Überträgt man die vorgenannten Einsichten auf die Hamas und dessen Massaker, so ergeben sich daraus hypothetische Einsichten für die strategischen Motive hinter den mörderischen Verbrechen. Bekanntlich starben nach dem Holocaust nie so viele Juden an einem Tag wie am 7. Oktober 2023. Die auf Filmen bewusst dokumentierten Grausamkeiten wirkten nicht nur in Israel wie ein gewaltiger Schock. Genau diese Dimension nötigte dann auch die Netanjahu-Regierung dazu, hierauf gegen die Hamas mit massiven Schlägen zu reagieren. Die einzige Alternative wäre ein duldendes und passives Warten gewesen. Es konnte aber keinen isolierten Angriff auf die Hamas als Verantwortliche geben, da diese die Bevölkerung in Gaza als Schutzschild nutzte. Gerade Krankenhäuser oder Schulen dienten als Unterkunft und Waffenlager. Man nahm die eigene Bevölkerung letztendlich in Geiselhaft. Ein Angriff auf die Hamas bedeutete demnach auch viele Tode in der Zivilbevölkerung. Alternativen bestanden in diesem Dilemma nicht, die Falle der Hamas war zugeschnappt.

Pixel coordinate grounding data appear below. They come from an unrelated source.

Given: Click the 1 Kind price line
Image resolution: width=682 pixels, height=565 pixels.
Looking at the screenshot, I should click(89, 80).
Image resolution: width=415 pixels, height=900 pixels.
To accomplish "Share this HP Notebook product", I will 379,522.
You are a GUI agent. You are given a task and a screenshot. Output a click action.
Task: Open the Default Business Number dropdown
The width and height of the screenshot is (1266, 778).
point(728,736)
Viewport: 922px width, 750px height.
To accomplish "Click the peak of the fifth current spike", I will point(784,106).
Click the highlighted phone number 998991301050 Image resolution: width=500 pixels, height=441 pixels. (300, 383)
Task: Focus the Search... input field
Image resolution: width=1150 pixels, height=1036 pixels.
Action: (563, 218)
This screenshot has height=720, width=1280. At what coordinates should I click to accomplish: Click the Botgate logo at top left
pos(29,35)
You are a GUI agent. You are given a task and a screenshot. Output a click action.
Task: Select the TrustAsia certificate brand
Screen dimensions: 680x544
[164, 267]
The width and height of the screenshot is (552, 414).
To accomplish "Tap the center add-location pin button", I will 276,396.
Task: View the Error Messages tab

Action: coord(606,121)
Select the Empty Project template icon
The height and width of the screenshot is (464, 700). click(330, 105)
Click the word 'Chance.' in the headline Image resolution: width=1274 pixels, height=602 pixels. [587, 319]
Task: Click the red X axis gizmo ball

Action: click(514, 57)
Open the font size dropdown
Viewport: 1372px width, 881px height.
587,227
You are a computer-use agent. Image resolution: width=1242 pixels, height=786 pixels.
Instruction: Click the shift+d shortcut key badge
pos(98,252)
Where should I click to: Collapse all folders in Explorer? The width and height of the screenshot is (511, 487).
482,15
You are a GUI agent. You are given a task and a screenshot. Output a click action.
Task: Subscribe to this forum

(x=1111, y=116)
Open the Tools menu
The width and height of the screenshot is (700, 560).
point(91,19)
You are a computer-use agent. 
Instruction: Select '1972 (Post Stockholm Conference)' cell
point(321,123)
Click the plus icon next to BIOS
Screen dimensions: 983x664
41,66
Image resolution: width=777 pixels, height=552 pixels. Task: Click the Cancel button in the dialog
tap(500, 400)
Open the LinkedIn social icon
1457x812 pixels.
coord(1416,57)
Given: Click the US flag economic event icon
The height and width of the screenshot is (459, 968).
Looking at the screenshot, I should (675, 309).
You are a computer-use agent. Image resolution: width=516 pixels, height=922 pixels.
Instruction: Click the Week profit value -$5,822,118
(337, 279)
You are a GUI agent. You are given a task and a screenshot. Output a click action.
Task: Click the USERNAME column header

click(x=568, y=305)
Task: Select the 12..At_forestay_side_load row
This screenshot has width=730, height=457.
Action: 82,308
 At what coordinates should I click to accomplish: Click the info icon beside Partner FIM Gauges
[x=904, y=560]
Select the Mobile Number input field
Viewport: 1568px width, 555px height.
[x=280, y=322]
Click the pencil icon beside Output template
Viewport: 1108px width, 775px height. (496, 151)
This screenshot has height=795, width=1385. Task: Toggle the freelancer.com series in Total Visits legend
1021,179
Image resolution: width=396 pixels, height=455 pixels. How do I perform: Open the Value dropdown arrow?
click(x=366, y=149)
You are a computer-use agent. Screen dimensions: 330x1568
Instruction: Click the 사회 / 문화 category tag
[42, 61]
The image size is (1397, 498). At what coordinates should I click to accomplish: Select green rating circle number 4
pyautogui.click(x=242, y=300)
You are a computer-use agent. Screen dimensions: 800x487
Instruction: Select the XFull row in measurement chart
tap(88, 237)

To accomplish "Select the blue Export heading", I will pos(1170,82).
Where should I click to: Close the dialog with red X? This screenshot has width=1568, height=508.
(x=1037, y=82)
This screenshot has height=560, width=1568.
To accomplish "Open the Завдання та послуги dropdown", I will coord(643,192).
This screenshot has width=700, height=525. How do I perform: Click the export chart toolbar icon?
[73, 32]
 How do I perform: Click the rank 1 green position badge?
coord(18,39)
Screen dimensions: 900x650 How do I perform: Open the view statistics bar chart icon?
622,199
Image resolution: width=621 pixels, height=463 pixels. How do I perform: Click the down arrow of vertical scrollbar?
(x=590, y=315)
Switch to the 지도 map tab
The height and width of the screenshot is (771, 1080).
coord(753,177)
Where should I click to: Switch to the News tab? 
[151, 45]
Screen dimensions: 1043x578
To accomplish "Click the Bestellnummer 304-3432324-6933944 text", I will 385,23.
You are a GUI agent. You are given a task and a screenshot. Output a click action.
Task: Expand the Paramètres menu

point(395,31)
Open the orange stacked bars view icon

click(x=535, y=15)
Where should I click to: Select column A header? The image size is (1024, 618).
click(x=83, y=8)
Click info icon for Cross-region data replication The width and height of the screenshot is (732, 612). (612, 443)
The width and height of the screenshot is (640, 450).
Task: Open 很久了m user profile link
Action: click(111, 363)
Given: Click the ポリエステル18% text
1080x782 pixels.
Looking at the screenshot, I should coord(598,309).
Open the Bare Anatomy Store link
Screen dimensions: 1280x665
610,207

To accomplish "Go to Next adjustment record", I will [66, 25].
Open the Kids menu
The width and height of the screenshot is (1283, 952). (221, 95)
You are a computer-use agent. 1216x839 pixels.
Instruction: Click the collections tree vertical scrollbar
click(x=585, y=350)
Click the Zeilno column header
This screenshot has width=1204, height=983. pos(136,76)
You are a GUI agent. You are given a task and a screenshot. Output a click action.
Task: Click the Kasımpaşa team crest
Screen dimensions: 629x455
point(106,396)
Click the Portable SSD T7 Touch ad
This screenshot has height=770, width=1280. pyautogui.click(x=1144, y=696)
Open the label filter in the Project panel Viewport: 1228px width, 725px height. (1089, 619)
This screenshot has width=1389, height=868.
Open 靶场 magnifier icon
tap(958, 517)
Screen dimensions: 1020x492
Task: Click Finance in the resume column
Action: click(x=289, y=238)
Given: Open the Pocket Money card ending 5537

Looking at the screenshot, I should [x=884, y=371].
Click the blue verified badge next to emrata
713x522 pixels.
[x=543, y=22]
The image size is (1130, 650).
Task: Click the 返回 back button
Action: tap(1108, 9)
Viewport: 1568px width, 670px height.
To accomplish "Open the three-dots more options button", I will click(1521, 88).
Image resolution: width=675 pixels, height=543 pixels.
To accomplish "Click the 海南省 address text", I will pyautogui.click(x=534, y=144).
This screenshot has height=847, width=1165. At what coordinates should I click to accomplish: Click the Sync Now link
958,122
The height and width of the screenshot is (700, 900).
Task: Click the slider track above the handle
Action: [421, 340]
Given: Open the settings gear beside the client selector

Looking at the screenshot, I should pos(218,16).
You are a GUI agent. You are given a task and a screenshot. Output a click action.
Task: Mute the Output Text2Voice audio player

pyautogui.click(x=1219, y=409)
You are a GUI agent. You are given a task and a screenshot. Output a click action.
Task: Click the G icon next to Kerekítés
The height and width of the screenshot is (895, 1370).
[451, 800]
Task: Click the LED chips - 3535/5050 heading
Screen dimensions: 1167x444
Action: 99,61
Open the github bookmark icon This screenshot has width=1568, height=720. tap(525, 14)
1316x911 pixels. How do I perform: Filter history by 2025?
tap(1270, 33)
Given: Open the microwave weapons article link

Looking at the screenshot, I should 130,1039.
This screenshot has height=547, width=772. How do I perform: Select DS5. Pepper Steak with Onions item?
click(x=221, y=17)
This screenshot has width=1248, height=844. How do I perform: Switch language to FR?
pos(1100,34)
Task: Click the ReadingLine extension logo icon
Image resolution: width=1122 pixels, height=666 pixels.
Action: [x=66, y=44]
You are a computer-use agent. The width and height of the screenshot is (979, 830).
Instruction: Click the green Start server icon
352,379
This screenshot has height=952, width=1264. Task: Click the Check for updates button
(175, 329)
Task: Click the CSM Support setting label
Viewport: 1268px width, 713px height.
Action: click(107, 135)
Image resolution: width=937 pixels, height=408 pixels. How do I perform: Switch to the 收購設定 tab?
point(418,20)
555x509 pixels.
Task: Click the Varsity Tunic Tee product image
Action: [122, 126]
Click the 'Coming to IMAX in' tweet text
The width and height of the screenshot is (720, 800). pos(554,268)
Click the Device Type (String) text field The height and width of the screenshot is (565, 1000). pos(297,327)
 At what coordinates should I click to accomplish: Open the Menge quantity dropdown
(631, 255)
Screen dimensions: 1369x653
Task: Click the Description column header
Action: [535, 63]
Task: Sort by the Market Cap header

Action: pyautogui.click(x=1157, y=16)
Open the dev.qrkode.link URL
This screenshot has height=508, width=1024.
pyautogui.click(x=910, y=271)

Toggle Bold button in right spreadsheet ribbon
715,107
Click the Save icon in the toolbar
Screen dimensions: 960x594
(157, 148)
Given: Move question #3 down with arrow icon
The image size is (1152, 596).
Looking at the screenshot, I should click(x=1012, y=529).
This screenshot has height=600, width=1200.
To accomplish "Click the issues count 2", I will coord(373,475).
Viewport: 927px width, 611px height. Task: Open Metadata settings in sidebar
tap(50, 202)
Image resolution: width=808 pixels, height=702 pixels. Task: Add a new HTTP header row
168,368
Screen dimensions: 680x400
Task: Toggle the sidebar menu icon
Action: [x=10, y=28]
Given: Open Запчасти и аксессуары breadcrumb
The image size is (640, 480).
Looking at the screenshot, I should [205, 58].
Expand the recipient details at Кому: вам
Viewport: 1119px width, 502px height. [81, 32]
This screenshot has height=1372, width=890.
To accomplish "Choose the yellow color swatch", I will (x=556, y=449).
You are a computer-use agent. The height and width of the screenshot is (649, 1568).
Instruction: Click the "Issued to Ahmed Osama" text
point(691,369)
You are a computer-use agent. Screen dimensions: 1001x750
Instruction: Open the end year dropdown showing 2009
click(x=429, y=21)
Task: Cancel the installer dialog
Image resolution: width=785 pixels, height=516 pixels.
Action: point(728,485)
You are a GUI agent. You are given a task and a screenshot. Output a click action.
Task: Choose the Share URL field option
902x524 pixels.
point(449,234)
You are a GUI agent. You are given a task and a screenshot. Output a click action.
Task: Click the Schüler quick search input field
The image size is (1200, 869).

Nicht im Interesse der israelischen Politik sind die Toten der palästinensischen Zivilgesellschaft, sie dienten aber der Hamas mit einer längerfristigen Strategie zur späteren Wirkung. Denn mittlerweile hat sich die Aufmerksamkeit für die Ereignisse bekanntlich komplett gedreht, die Erinnerung an die erwähnten Massaker schwindet, beachtet wird nur noch das Leiden der palästinensischen Zivilbevölkerung. Man kann mit guten Gründen hier die israelische Regierung kritisieren, hat sie doch durch voreilige Entscheidungen die Situation noch verschärft. Gleichwohl sollten bei Einwänden nicht Kausalitäten und Kontexte ignoriert werden. Genau ein solcher Effekt ist indessen in der westlichen Öffentlichkeit eingetreten, wo die Hamas nur noch selten ein Thema ist. Ein mögliches Kalkül ist nach Monaten voll aufgegangen, denn dauerhaft steht nur Israel am Pranger. Wenn demnach aktuell europäische Länder einen palästinensischen Staat fordern, dann ist dies gegenwärtig eine objektive Belohnung der Hamas, eben in der Folge ihres grausamen Massakers.